Bien que je trouve le film assez anecdotique, je n'ai pas boudé un certain plaisir. Et cela grâce à des trouvailles malignes dans la mise en scène et le récit que cherche à raconter Louis Garrel, qui a tendance malheureusement à tomber dans des séquences un peu plus laborieuses.
Ma première surprise fut que L'Innocent est finalement très loin d'être un polar "hilarant". Le ton léger de certaines scènes de maladresse laisse facilement place à un fond très mélancolique, porté sur le deuil, la reconstruction sentimentale et familiale. Louis Garrel a l'intelligence d'utiliser un thème général et populaire (le braquage) pour mettre en scène deux générations qui vivent toutes les deux le même problème d'une différente manière : la mère qui cherche désespérement la retrouvaille d'un amour sincère, et le fils, Abel, qui se cache derrière un masque invisible par peur de s'attacher et d'aimer à nouveau suite au décès de sa femme. Dans les deux situations, il y a un vide, un creux à combler.

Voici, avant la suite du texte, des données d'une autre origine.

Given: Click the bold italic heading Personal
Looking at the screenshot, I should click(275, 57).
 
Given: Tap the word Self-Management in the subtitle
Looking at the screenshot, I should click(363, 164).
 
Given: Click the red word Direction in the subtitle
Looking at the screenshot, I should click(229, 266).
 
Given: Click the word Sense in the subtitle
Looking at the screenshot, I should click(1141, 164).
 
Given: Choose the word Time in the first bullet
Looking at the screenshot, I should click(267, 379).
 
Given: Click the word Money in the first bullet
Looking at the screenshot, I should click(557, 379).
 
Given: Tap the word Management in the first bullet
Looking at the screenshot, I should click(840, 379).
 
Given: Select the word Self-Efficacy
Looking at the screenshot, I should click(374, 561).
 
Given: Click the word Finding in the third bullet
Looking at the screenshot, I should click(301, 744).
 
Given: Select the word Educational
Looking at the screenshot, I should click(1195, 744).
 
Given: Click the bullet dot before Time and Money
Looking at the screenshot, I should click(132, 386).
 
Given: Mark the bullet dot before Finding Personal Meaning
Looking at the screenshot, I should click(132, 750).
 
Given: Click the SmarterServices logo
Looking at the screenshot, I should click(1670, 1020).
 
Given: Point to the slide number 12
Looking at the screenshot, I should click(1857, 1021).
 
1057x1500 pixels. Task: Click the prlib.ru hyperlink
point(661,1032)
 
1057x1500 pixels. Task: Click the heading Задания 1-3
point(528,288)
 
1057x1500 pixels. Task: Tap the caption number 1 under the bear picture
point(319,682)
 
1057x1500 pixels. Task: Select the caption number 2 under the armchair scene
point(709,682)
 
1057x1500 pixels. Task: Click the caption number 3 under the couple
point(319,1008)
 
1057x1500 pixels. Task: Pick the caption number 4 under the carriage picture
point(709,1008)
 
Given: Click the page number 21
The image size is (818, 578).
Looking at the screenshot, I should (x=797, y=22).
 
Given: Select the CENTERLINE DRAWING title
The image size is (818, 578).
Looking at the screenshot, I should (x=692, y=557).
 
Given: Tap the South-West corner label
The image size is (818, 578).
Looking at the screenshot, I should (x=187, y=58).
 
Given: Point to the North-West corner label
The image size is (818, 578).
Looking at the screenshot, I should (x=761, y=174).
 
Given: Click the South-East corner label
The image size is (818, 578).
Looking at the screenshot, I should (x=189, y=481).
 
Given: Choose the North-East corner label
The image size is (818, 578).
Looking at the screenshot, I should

Tout cela est finement bien joué et interprété, le film ne tombe jamais dans le pataud et profite de sa légéreté pour nous offrir des scènes assez drôles, comme la filature minable et maladroite d'Abel sur Michel, ou encore cette absurde scène de répétition de théâtre organisée dans un hangar. Ce thème, d'ailleurs, porté sur le théâtral et le masque, les mensonges, la peur de dire la vérité, est très bien mis en scène par la séquence du restaurant, subtil travail sur les champs contre champs, la profondeur, et la lumière. Mais surtout sur le jeu des comédiens, où se joue une ambiguité très puissante. Là aussi le prétexte est très malin de la part de Garrell, car il s'agit d'installer les aveux dans une séquence où Abel et Clémence sont censés jouer la comédie : ça offre un panel d'émotions dans les visages, où l'on ne sait finalement plus si ils jouent ou si ils s'avouent réellement des choses, et tout ça sous l'oeil de ce camionneur, interprétant symboliquement le spectateur. Sans doute la meilleure scène du film. L'occasion d'ajouter que les comédiens sont tous assez convaincants et plutôt bien dirigés.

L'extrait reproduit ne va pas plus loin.